- Opening Delimiter -
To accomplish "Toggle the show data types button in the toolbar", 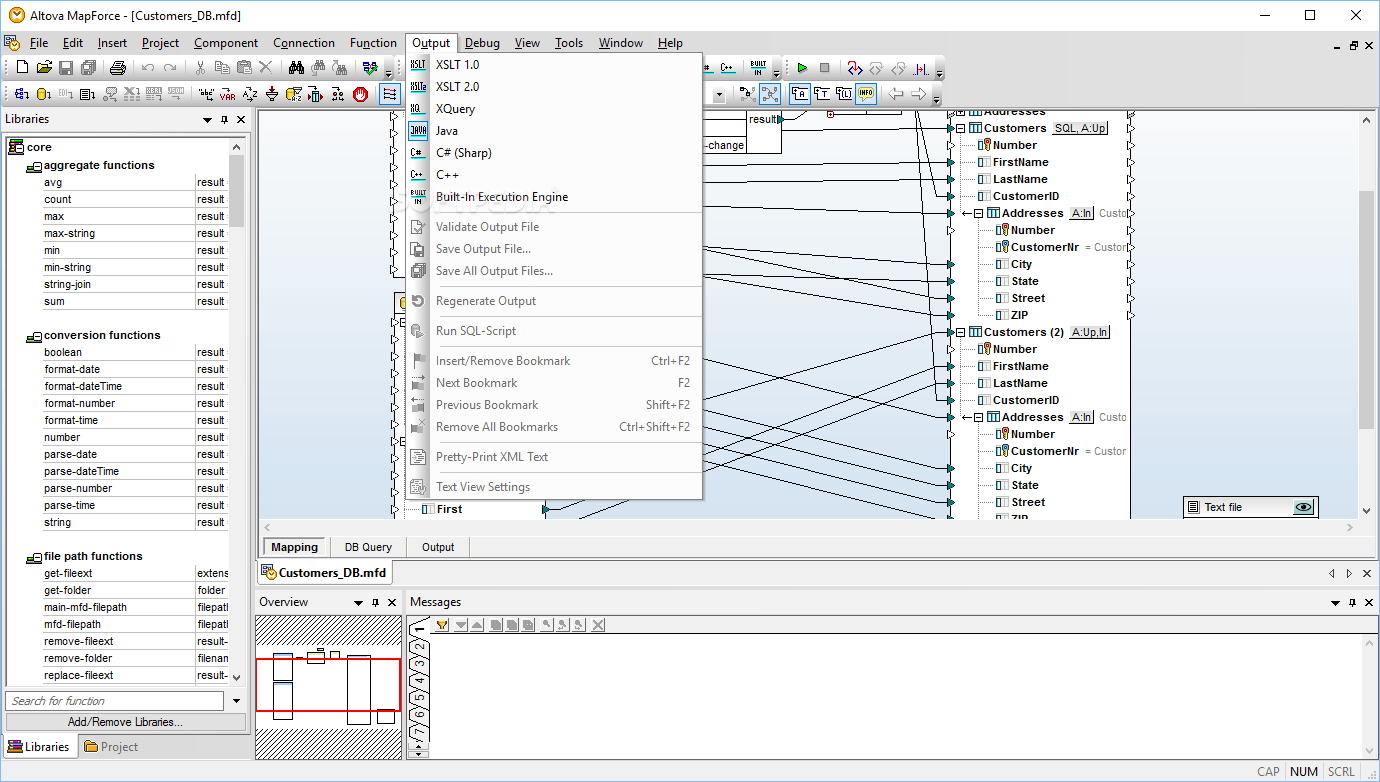I will 821,93.
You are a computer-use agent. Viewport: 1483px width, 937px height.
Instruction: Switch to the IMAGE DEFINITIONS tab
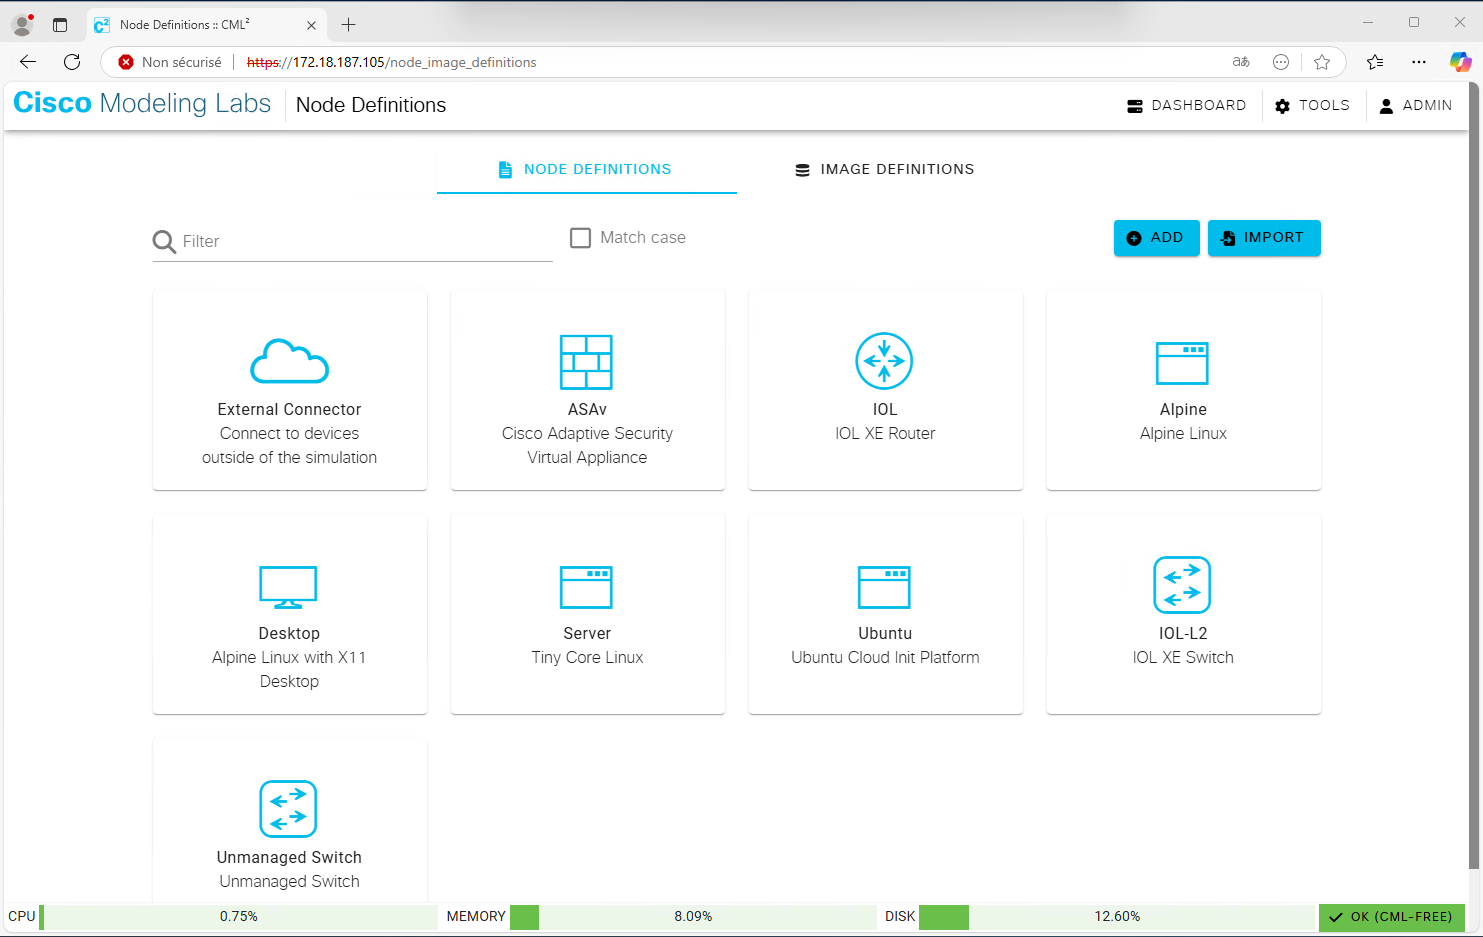[883, 169]
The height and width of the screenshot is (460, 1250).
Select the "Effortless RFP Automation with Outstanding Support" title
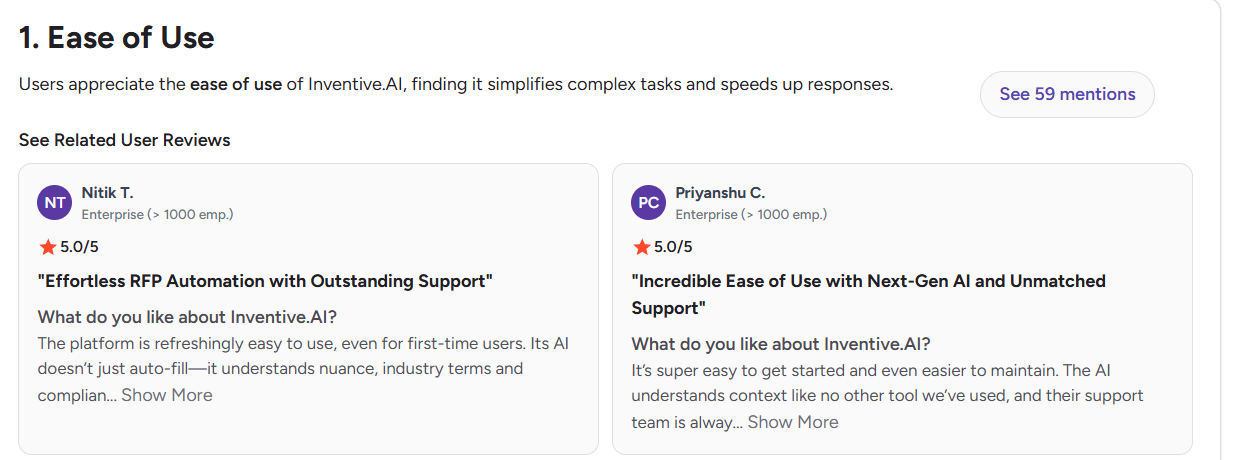click(x=265, y=281)
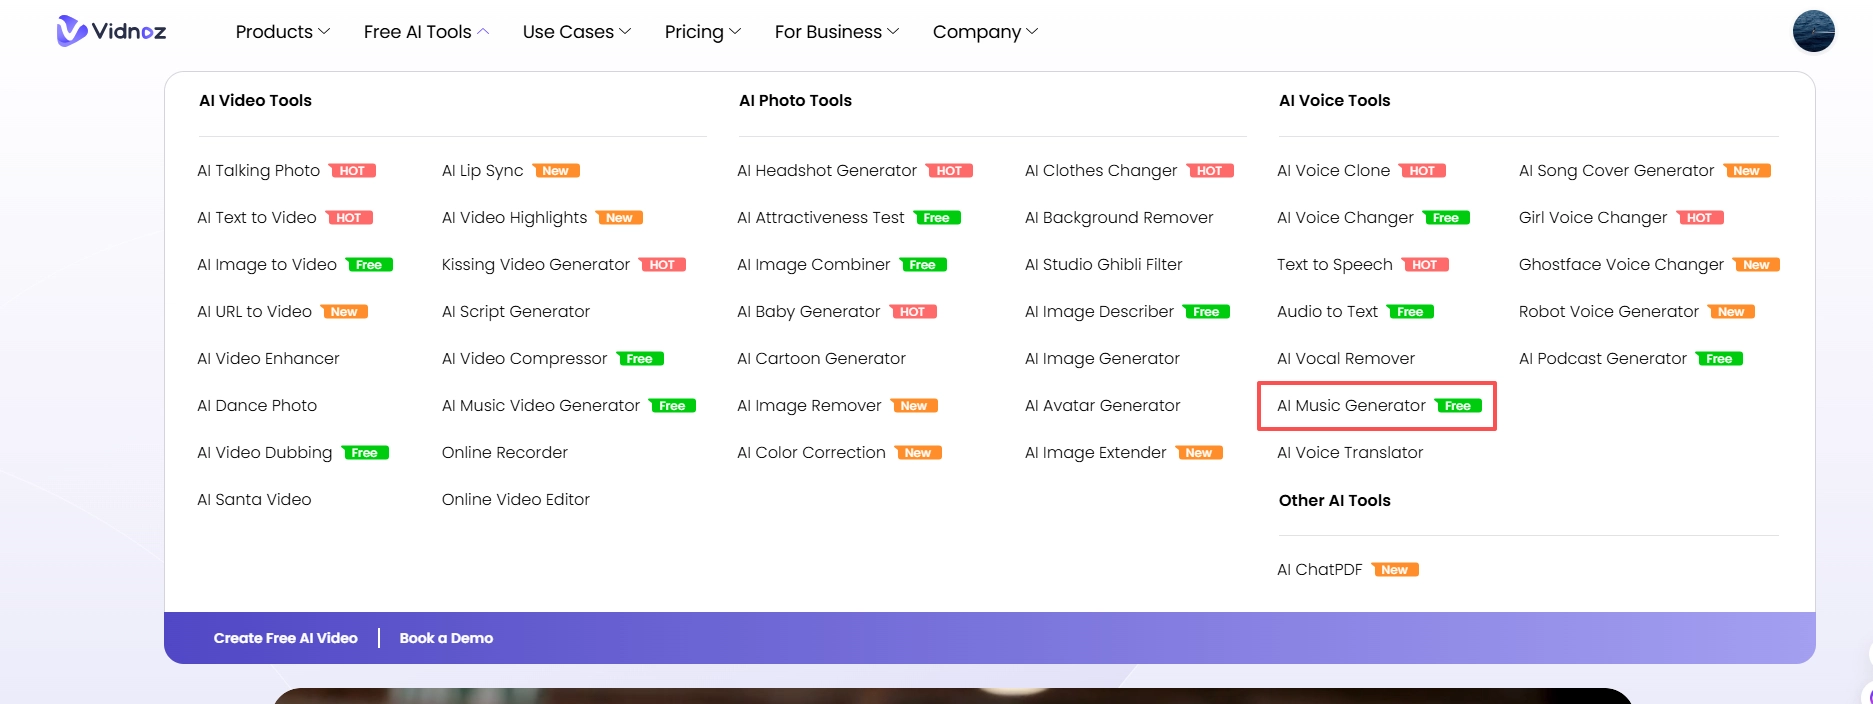Select AI Headshot Generator menu item
Image resolution: width=1873 pixels, height=704 pixels.
(826, 171)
- Closing Delimiter -
Action item – Between and including the line with "You are a computer-use" and the line with "The height and", repeat every line exactly as it appears above, with pictures left out.

Worked solution –
You are a computer-use agent. Viewport: 1483px width, 937px height.
Instruction: Switch to the IMAGE DEFINITIONS tab
[883, 169]
The height and width of the screenshot is (460, 1250).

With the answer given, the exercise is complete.